Once you have at least ten observations, you can plot your data and calculate the median value, which is then projected into the future on the chart. Annotate your run chart to indicate where any changes were implemented. There are simple rules to help you interpret your run chart and to determine if a change has resulted in an improvement (Perla et al., 2011).
Run charts can be a helpful way to make progress visible to the practice team, providing a powerful display of the linkage between change and improved outcomes, and to ensure that improvement is being sustained over time.

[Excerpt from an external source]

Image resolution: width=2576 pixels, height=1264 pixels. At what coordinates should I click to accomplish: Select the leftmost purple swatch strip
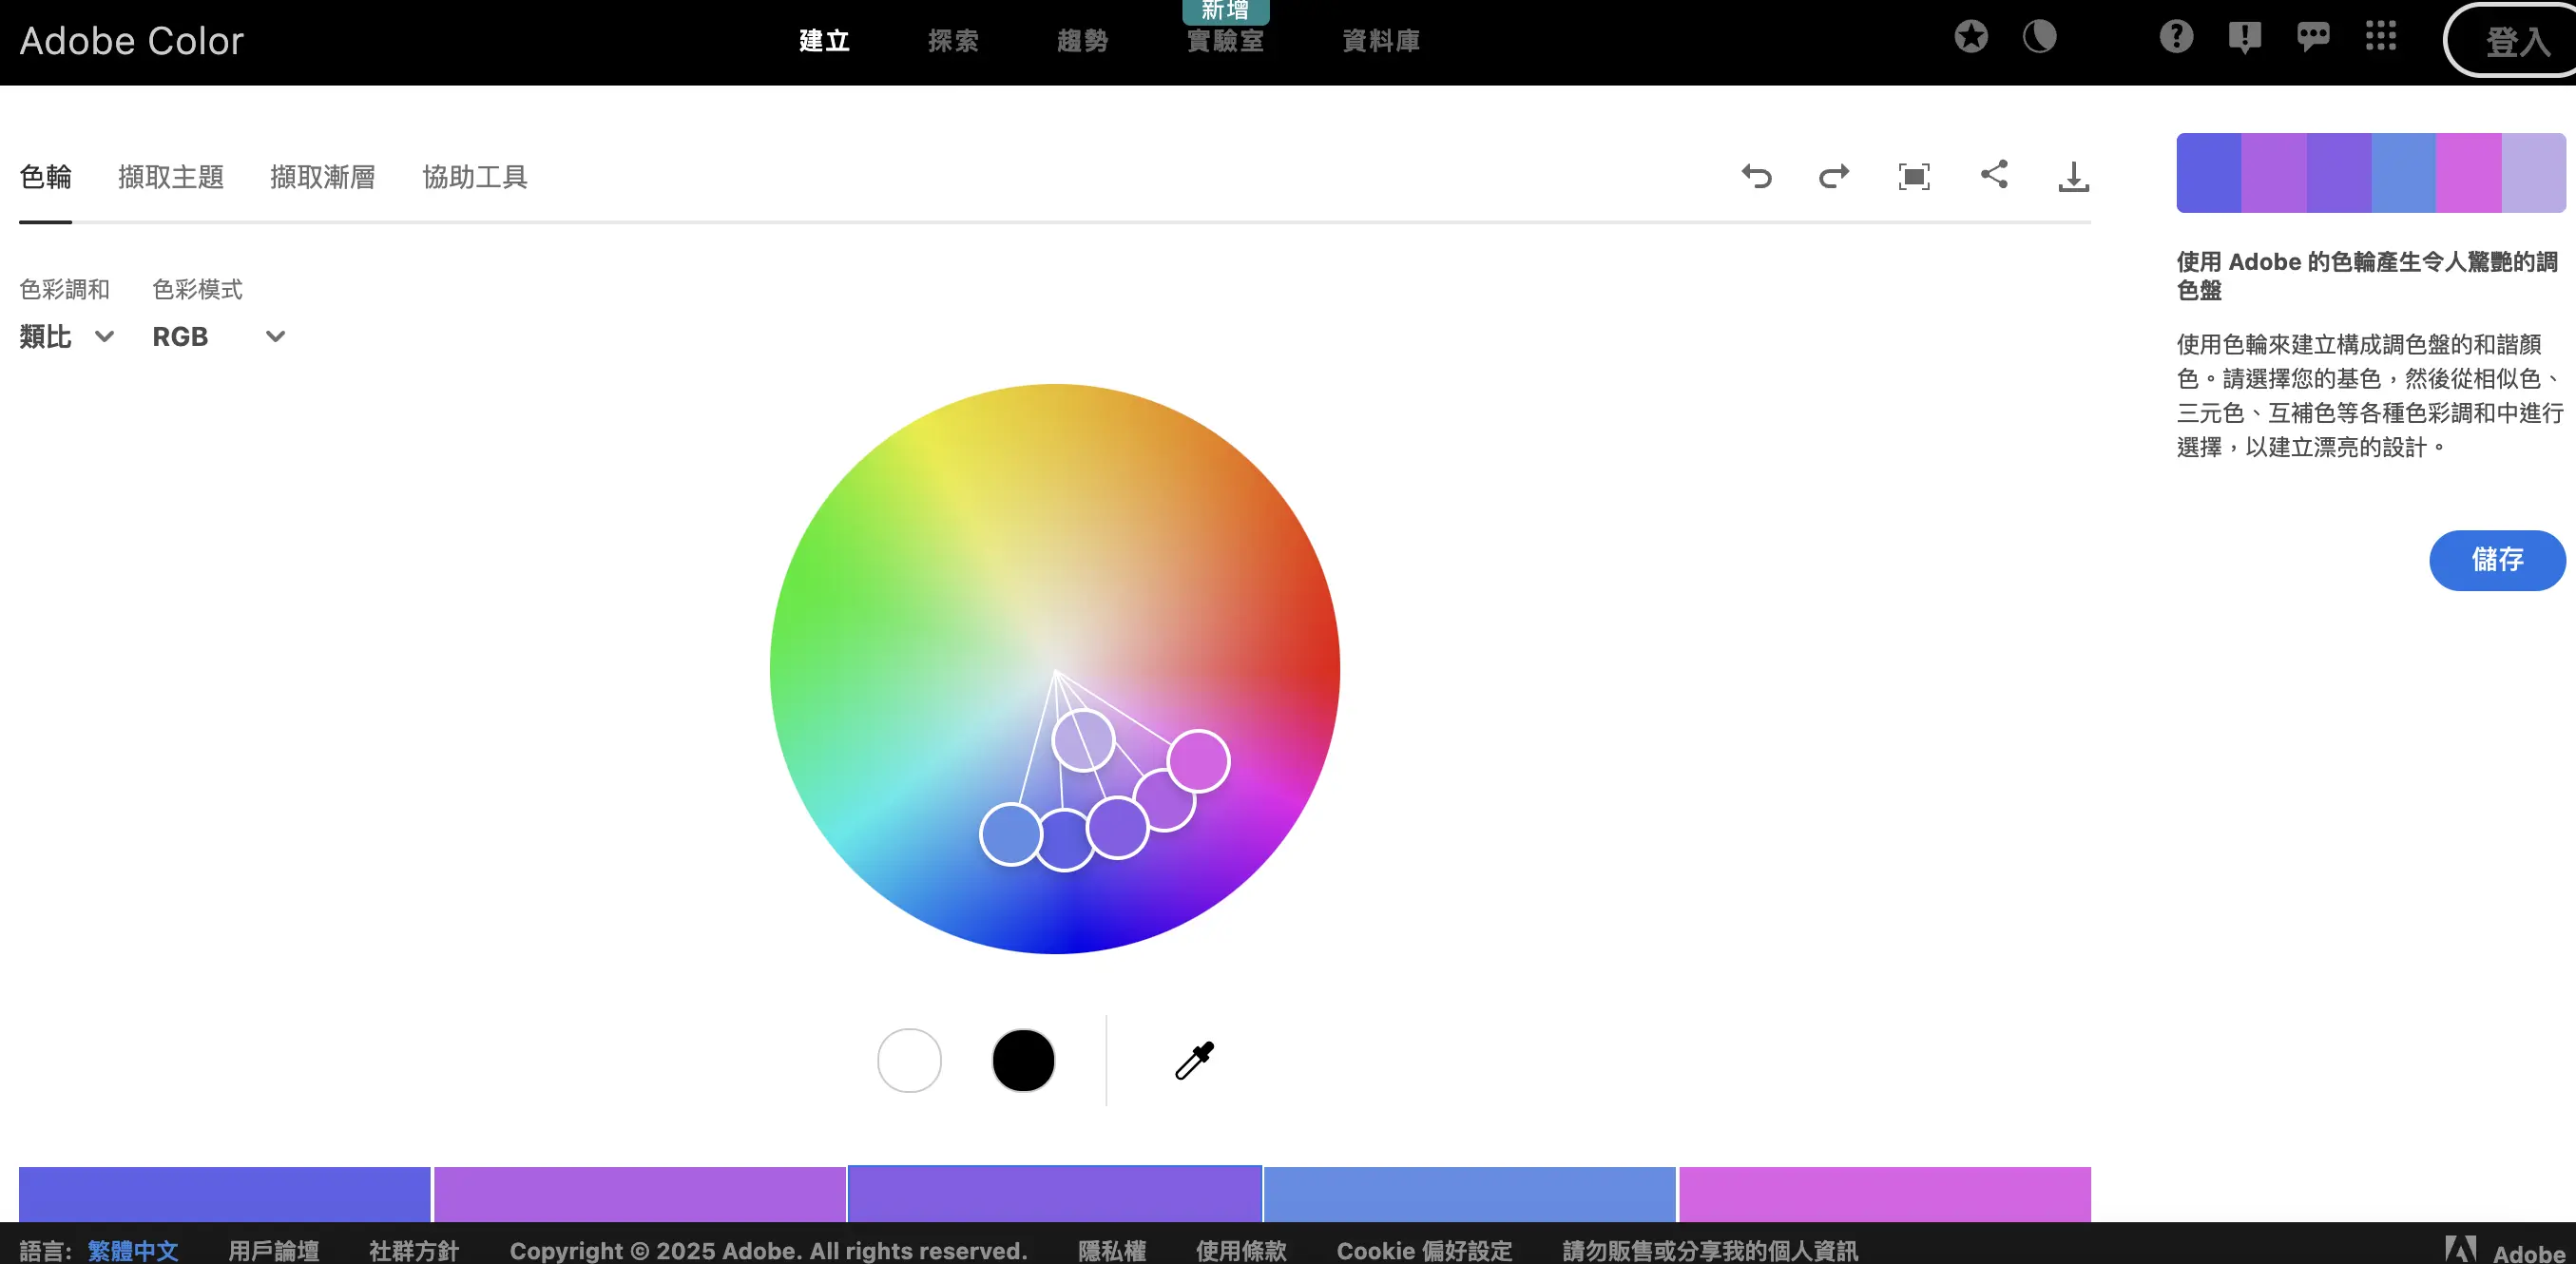(224, 1196)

Performance polygons offer a method to allow you to Assess multiple different aspects of quality of care in a single visual representation. Each outcome measure is plotted on a single line from ‘lowest performance’ to ‘best performance’ and performance data are then plotted, with the lines for each measure joined to form a ‘performance polygon’ (Cook et al., 2012). Markers can be used to show benchmark data or results of previous audit or assessments, to facilitate comparisons of overall performance. This could offer a simple method for you to track your own clinical or EBVM performance over time.
Health failure modes and effects analysis (HFMEA) is a systematic, proactive quality improvement method for process evaluation. It is a particularly useful method for evaluating a new process prior to implementation or for assessing the impact of a proposed change to an existing process.
A multidisciplinary team representing all areas of the process being evaluated identifies where and how a process might fail (failure modes), possible reasons for failing (failure causes) and assesses the relative impact of different failures (failure effects). Failure mode causes are prioritised by risk grading (hazard analysis) to identify elements of the process in most need of change (Marquet et al., 2012). Team members with appropriate expertise then work together to devise improvements to prevent those failures.
You should now be more familiar with how to:
- explain why it is important to assess/audit the implementation of EBVM in practice
- describe how to assess/audit EBVM in practice
- use practice examples to demonstrate the use of clinical audit and the assessment of EBVM in practice.